Do I have a book for you. Actually, several, and all about rubber history.
The rubber industry's past is full of amazing stories of adventure, profiteering, cutthroat tactics, glorious discoveries. Read these books and you'll be able to go beyond swapping lies about your golf game when you're hanging with your business brethren.
The first two got lots of play in the general media and good reviews: “The Thief at the End of the World: Rubber, Power, and the Seeds of Empire,” by Joe Jackson; and “Fordlandia: The Rise and Fall of Henry Ford's Forgotten Jungle City,” by Greg Grandin, featured in this issue.
Jackson's book is a well-researched, fascinating read about Henry Wickham, the Brit who stole 70,000 Hevea brasiliensis rubber seeds from Brazil in 1870. Ultimately it resulted in the creation of the Southeast Asian natural rubber industry, and changed the world. It's a non-fiction adventure story that goes far beyond the basic facts.
I just started reading Fordlandia, but I know all about the tale. Dorothy Gregg, our office receptionist and the best-read person here, gives a thumb's up for the story of Henry Ford's attempt to start a rubber empire in the Amazon. After reading the book, she also now gives a thumb's down on the great man himself. Not her kind of guy.
The book I really want to talk about, though, is 73 years old. “Rubber: A Story of Glory and Greed,” has been re-released by the publishing arm of Smithers Scientific Services Inc. I have an original copy of the book. The back is broken and the pages yellowed. To me, it's priceless.
I read this book long ago, when my predecessor, Ernie Zielasko, gave it to me as a reference tool for a special report we did about rubber chemists, published in honor of the ACS Rubber Division's 75th anniversary.

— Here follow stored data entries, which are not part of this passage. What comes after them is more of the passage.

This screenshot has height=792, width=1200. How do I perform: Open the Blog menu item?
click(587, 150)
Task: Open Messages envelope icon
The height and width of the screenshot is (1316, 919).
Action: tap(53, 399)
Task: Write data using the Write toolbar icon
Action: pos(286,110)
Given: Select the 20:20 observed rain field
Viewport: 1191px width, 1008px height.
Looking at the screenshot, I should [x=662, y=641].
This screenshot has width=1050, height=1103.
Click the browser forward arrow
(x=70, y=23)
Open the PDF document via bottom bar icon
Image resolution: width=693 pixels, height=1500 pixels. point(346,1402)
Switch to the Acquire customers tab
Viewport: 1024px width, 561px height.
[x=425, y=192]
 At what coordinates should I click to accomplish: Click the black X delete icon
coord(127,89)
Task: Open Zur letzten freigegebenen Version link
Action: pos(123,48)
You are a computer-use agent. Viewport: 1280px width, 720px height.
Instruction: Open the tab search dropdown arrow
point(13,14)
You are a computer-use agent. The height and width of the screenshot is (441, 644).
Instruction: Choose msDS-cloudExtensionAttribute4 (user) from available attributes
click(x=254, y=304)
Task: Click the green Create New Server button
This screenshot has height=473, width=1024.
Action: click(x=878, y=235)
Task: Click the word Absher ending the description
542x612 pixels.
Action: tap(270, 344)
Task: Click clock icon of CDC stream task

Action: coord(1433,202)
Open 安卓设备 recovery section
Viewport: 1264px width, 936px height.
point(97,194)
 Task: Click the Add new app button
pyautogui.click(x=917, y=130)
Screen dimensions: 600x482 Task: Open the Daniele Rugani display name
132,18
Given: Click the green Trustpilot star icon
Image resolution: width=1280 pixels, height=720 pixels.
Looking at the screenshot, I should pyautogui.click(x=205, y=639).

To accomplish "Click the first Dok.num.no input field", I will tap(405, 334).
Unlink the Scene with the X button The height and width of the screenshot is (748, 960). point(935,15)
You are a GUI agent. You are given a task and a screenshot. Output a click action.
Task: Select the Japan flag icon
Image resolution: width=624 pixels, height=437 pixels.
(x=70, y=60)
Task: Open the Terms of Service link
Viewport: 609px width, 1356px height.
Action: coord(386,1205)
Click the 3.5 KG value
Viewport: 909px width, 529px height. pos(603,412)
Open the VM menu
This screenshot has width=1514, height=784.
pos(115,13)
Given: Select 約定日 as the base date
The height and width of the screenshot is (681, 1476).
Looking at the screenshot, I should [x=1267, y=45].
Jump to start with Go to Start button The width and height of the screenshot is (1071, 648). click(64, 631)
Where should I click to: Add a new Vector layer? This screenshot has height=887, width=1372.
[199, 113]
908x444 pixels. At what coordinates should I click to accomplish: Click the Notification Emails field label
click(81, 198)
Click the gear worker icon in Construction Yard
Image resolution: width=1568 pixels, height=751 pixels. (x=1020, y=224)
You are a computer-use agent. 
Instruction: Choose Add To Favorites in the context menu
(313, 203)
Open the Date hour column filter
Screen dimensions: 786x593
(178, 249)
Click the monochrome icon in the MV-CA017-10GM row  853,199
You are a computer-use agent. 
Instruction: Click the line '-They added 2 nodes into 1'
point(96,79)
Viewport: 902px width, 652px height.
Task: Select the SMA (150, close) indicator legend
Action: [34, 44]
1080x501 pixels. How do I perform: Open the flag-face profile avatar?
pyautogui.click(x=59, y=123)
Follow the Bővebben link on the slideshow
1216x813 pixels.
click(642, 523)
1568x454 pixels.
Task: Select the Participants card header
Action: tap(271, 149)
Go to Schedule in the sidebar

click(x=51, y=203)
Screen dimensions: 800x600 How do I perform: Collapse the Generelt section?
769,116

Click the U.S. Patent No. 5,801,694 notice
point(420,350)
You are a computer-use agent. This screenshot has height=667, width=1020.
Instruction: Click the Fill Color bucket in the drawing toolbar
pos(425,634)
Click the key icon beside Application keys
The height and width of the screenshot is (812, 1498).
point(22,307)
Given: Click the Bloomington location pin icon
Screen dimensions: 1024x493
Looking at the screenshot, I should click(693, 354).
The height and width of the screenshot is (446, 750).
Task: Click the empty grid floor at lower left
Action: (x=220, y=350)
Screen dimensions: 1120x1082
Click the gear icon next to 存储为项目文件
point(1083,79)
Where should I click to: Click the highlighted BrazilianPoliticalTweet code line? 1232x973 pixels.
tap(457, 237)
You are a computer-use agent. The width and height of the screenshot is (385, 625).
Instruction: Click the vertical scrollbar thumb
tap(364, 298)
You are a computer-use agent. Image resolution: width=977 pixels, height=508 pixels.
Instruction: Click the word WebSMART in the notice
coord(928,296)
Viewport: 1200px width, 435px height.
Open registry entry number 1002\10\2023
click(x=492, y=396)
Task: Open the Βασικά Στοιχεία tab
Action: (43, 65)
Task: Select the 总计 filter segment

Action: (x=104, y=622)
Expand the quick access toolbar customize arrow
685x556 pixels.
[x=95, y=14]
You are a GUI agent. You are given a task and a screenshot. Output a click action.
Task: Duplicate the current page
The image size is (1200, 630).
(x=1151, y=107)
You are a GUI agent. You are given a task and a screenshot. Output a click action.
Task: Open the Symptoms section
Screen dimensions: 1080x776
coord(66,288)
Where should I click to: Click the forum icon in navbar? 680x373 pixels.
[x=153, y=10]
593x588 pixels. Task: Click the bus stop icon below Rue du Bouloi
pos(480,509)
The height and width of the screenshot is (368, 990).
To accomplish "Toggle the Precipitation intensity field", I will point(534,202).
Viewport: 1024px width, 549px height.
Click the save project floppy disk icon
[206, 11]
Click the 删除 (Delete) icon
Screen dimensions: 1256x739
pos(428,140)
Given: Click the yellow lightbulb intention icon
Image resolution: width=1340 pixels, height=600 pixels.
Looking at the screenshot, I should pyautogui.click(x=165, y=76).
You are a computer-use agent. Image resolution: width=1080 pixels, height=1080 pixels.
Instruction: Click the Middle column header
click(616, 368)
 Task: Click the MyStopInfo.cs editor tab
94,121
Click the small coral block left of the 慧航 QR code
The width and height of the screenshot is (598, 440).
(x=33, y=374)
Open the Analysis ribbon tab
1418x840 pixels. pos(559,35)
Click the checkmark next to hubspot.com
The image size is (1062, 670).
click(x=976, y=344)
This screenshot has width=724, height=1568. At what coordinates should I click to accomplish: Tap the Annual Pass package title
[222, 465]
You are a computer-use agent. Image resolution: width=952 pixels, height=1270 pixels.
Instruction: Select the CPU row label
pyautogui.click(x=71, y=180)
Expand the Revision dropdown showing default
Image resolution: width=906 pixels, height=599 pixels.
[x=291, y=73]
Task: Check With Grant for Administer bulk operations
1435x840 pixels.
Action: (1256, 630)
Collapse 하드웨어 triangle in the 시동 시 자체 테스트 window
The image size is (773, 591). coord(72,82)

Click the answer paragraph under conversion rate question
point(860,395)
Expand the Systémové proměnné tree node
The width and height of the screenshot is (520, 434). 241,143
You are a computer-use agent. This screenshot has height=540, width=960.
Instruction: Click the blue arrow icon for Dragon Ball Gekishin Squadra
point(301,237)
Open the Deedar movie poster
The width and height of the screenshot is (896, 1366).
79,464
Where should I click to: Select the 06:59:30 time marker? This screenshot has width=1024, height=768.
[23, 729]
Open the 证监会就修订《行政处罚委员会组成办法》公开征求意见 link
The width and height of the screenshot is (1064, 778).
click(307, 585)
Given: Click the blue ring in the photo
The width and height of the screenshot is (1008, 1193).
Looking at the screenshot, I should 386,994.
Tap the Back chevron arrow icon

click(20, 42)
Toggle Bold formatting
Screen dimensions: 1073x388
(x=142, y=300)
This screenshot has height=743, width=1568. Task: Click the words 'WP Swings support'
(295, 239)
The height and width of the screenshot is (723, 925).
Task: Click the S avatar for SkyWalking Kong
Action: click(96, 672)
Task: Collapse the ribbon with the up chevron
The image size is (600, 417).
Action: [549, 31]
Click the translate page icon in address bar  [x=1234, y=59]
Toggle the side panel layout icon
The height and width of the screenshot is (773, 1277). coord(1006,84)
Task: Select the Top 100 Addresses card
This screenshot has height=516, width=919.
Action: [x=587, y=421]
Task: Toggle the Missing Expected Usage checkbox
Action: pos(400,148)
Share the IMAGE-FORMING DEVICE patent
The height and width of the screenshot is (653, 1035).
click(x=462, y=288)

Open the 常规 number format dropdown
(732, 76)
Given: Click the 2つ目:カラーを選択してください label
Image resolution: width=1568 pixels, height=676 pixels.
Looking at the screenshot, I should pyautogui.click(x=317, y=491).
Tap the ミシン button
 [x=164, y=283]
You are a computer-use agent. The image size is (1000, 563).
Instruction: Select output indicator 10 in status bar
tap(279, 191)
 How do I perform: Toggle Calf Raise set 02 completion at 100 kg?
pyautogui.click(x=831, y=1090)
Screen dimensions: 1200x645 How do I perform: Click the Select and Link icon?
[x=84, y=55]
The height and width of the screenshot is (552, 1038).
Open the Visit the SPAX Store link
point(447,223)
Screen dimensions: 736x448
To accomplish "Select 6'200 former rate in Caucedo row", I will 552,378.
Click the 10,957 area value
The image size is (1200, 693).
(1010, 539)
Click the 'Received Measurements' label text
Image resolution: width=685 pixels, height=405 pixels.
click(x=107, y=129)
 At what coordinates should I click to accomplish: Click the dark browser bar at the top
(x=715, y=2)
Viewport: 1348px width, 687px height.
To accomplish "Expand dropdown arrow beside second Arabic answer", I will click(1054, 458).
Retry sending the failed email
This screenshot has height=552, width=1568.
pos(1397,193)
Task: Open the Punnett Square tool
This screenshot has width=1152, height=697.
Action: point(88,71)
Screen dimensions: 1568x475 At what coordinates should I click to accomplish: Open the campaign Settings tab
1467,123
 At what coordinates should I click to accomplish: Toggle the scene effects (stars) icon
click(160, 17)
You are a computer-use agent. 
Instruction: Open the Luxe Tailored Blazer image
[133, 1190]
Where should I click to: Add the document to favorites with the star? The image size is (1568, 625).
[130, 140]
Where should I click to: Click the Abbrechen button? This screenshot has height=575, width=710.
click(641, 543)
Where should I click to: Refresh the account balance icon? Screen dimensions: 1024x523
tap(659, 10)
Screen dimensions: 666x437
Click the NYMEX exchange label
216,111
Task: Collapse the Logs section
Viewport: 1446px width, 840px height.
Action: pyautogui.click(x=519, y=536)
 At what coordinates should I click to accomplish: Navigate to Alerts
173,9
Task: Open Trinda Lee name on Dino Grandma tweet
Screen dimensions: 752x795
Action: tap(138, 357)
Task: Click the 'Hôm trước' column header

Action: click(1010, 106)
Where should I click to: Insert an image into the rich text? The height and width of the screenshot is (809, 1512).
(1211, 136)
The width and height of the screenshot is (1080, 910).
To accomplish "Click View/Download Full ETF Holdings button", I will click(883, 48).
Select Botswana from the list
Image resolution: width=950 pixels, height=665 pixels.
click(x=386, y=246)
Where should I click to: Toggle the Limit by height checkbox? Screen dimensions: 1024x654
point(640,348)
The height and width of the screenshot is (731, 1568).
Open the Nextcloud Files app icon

Ernie knew and admired Ralph Wolf, who wrote the book with his brother Howard. I admire the Wolf brothers' research and ability to tell a story. Be advised the writing style is a bit odd, so if you do obtain a copy, stick with it until you get used to their approach. It's worth it.
Glory and Greed gives an account of rubber from its origin in the wilds of South America to the mid-1930s. There are so many interesting anecdotes, from Akron's boom town days to how Seiberling lost control of Goodyear to the big discoveries in rubber.
The last sentence of the book is “Rubber's next historian is going to have a far longer labor story to tell.” The Wolfs were right, and that takes you to “The Once and Future Union,” about the United Rubber Workers, by our own managing editor, Bruce Meyer. And when you're finished with those, pick up “King Leopold's Ghost: A Story of Greed, Terror, and Heroism in Colonial Africa,” by Adam Hochschild, about the Belgium king's atrocities involving NR in the Congo, a fine book. And round out your collection with Hank Inman's book, “Rubber Mirror,” his history of the ACS Rubber Division on its 100th anniversary.
Now you have an idea of what you want for Christmas.
Noga is the editor of Rubber & Plastics News.